Task objective:
Format the rows below as a two-column CSV with the columns "instruction" and "response". Begin at the line containing "Given: Click Grok icon on top post" and continue through the end of the rows. Place each request's text and its answer in one quoted field apiece, replace line breaks with spaces, and omit the pictures.

Stored entries:
┌────────

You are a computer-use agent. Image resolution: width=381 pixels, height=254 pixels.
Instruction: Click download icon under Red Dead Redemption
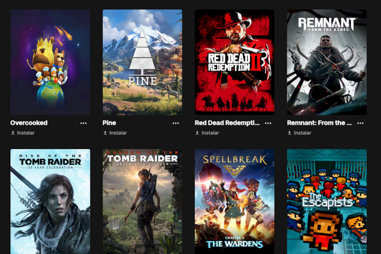(x=197, y=132)
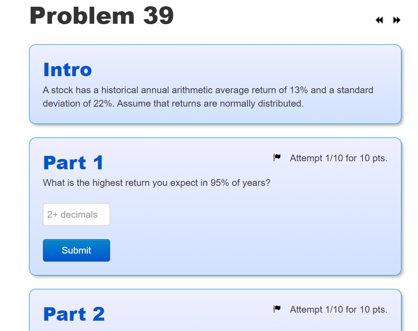Screen dimensions: 418x331
Task: Click the Part 1 question about 95% of years
Action: [x=156, y=183]
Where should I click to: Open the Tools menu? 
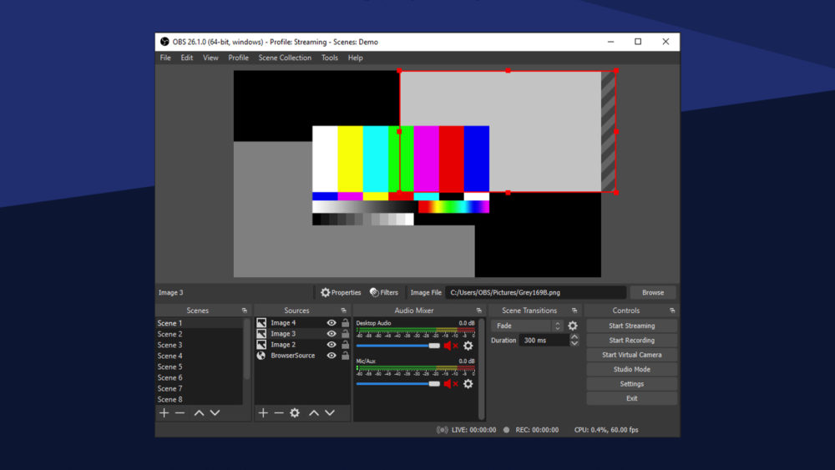click(x=330, y=58)
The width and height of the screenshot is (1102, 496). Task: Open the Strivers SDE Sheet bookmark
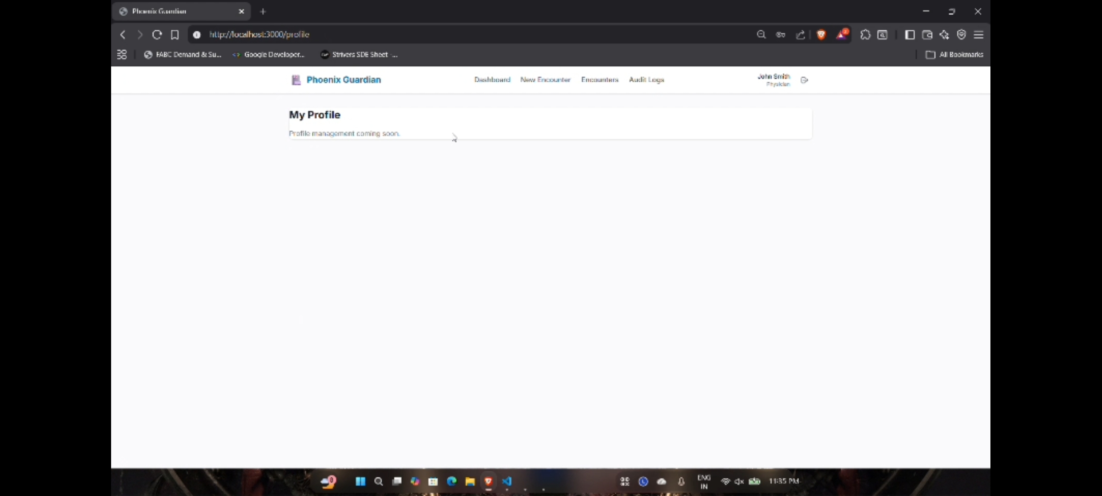pyautogui.click(x=359, y=55)
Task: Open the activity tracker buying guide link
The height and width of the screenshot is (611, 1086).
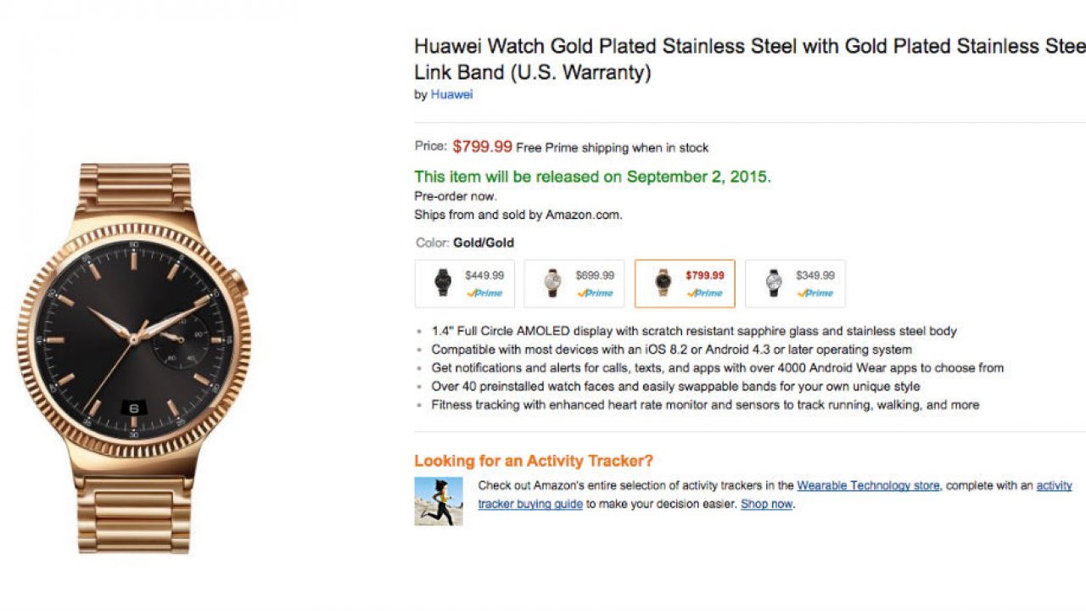Action: 530,504
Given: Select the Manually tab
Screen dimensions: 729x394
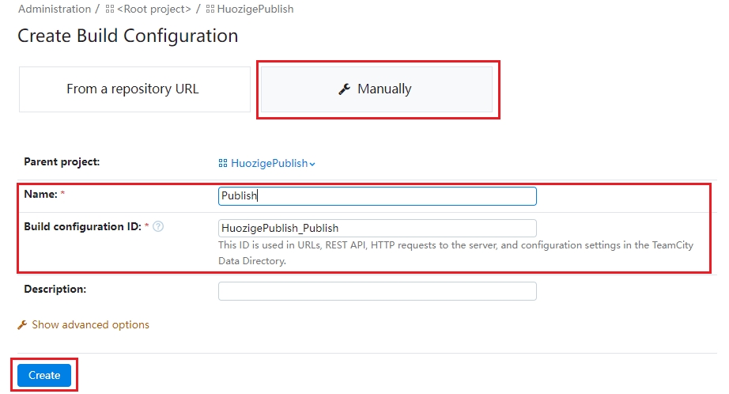Looking at the screenshot, I should point(376,89).
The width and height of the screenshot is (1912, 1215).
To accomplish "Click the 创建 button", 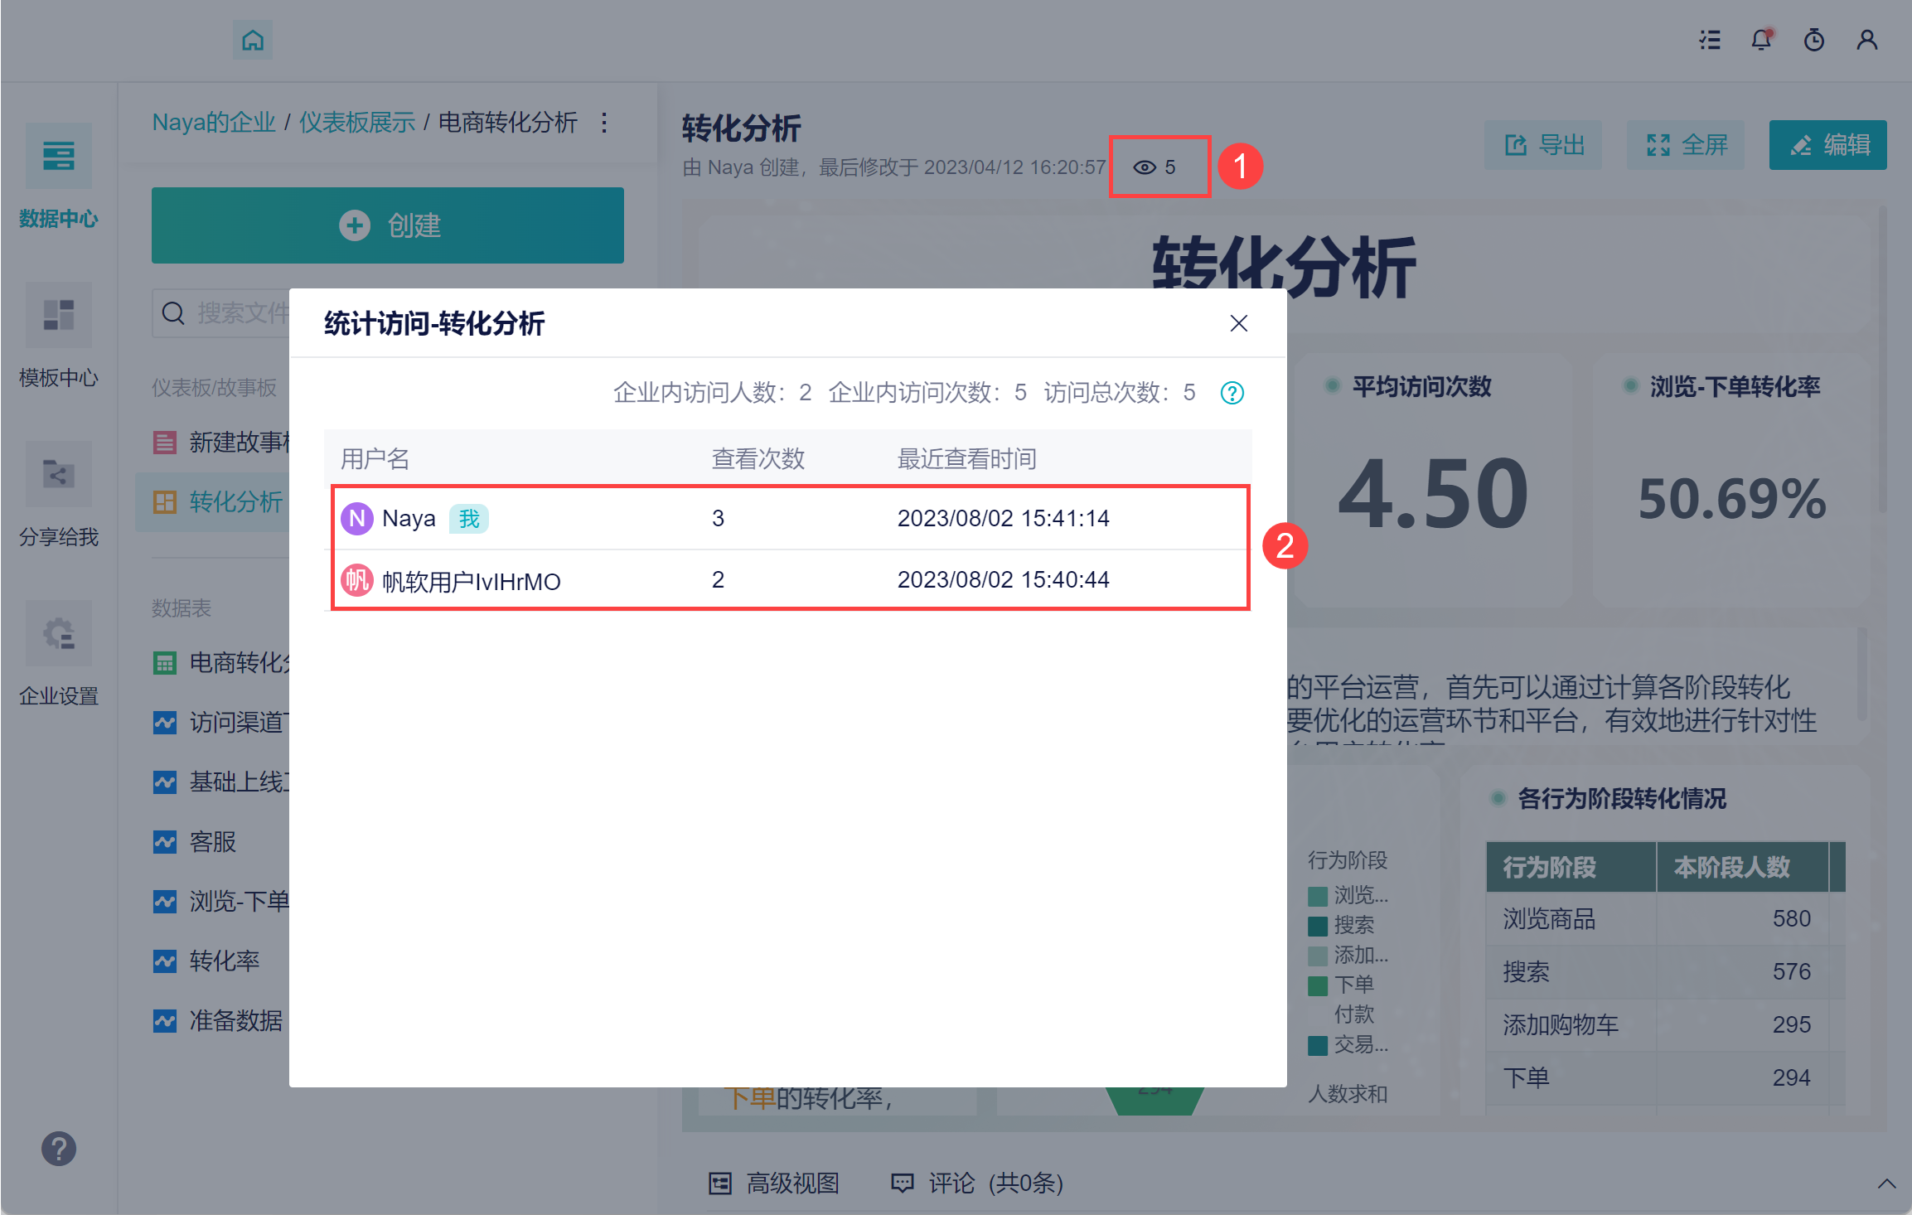I will [x=387, y=225].
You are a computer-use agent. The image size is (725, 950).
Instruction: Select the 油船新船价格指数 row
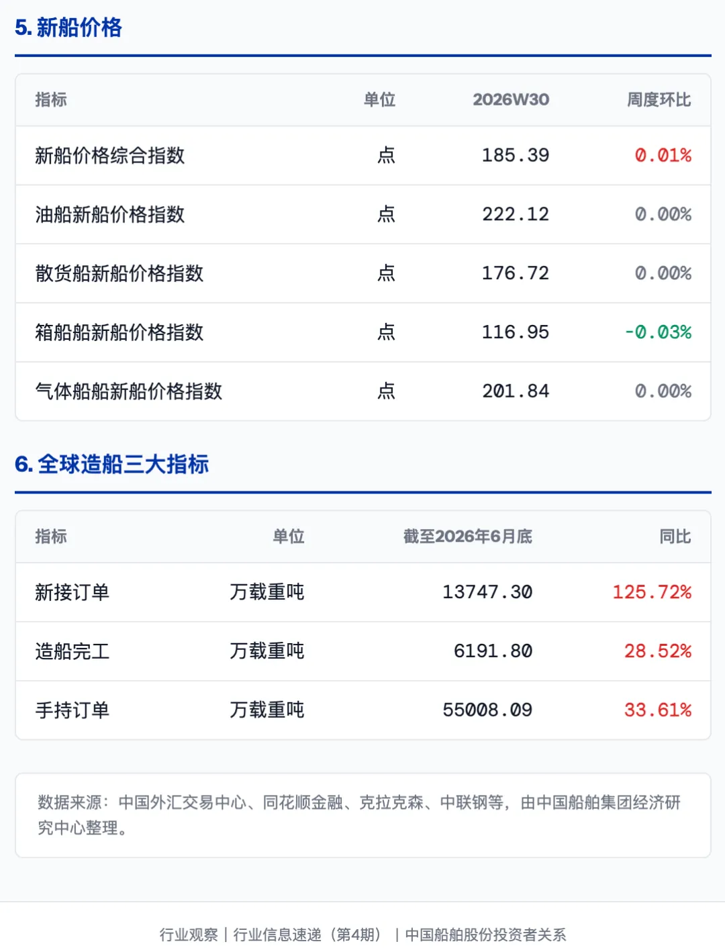pos(363,215)
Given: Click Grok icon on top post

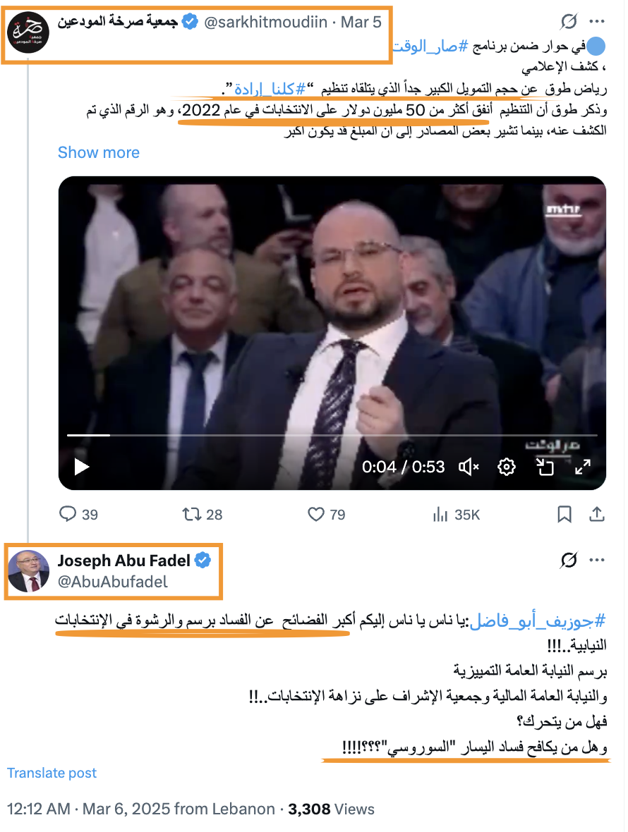Looking at the screenshot, I should click(x=569, y=21).
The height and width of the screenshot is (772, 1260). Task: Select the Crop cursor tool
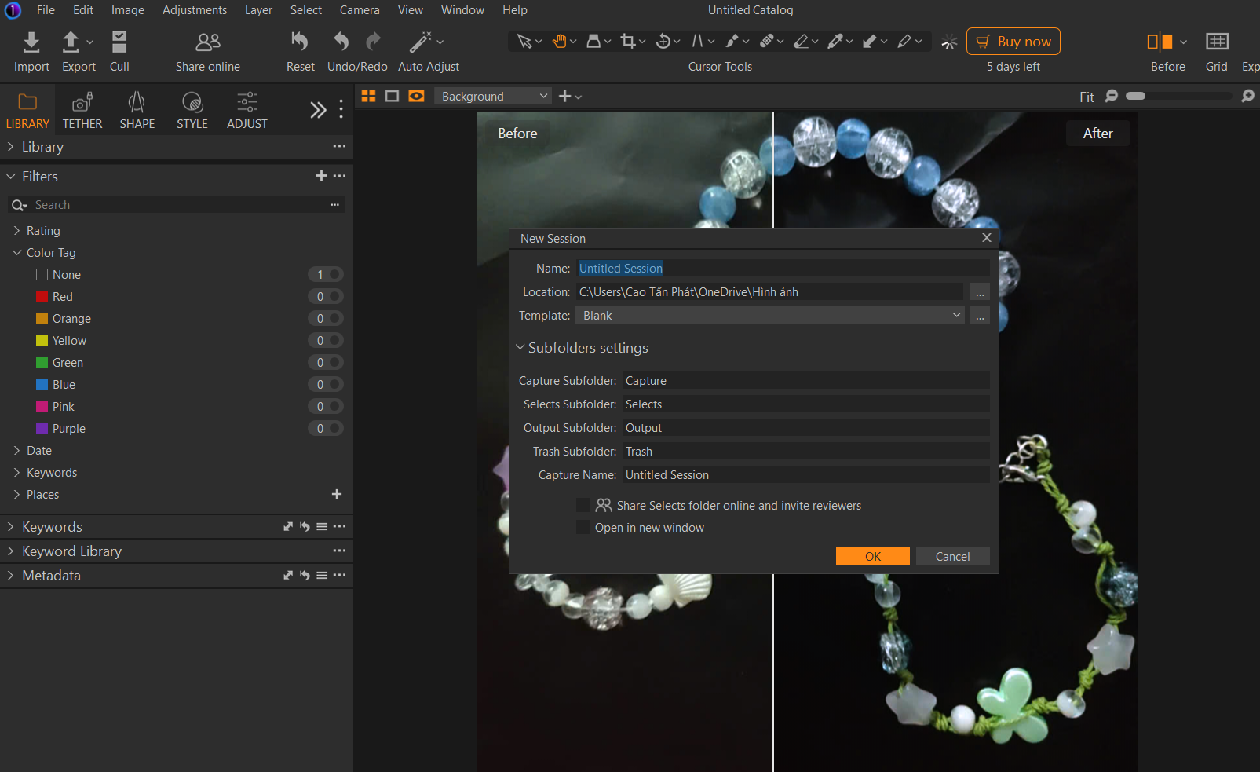click(x=627, y=42)
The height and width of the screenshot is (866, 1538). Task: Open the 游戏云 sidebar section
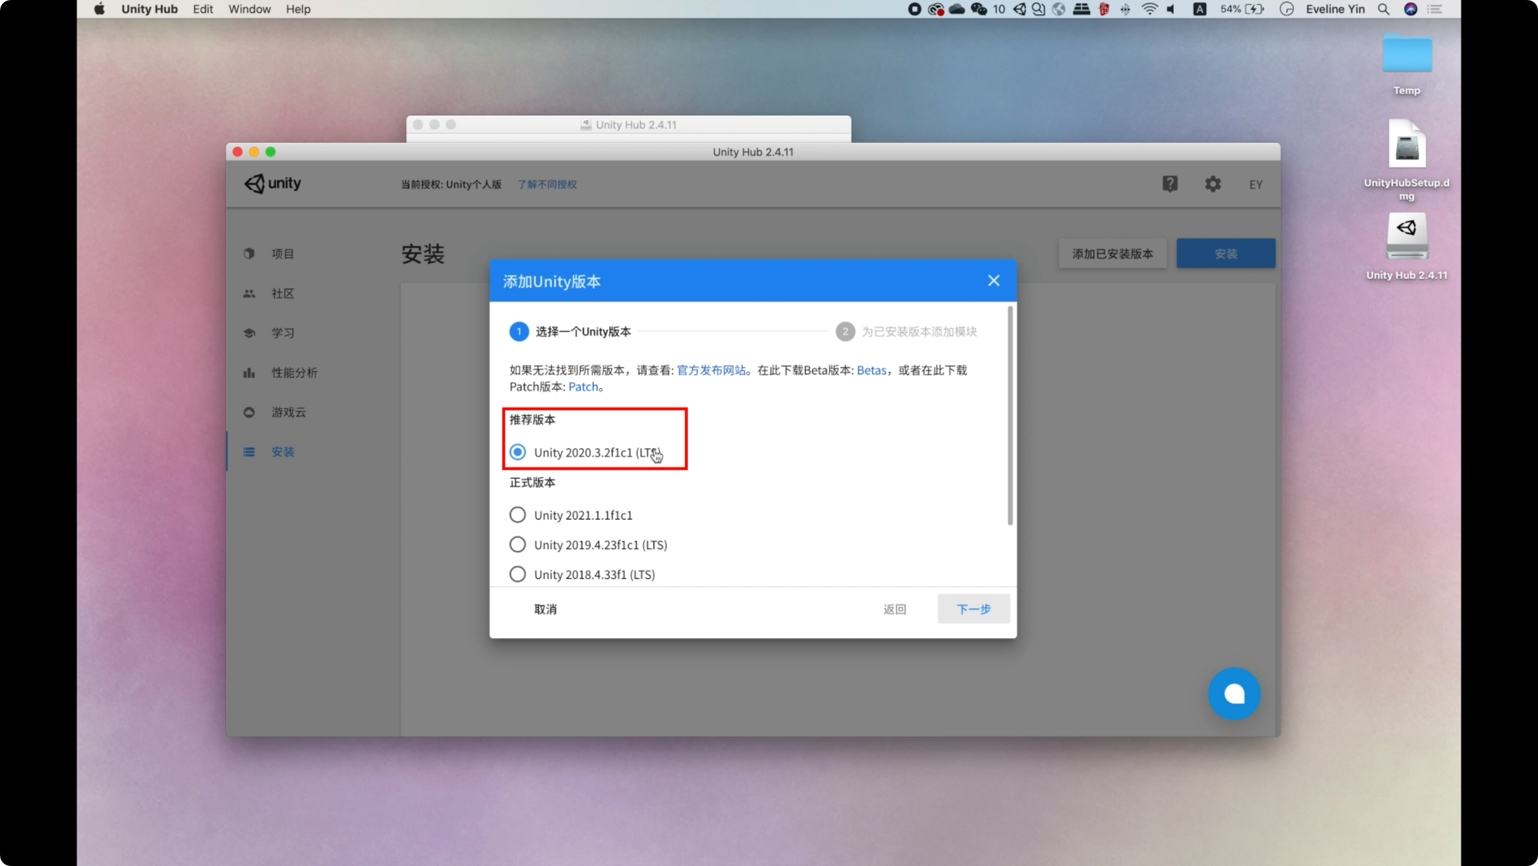click(x=288, y=412)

└────────

Written response:
instruction,response
"Given: Click Grok icon on top post","Looking at the screenshot, I should click(x=569, y=21)."
"The height and width of the screenshot is (772, 1260). Task: Select the Crop cursor tool","click(x=627, y=42)"
"The height and width of the screenshot is (866, 1538). Task: Open the 游戏云 sidebar section","click(x=288, y=412)"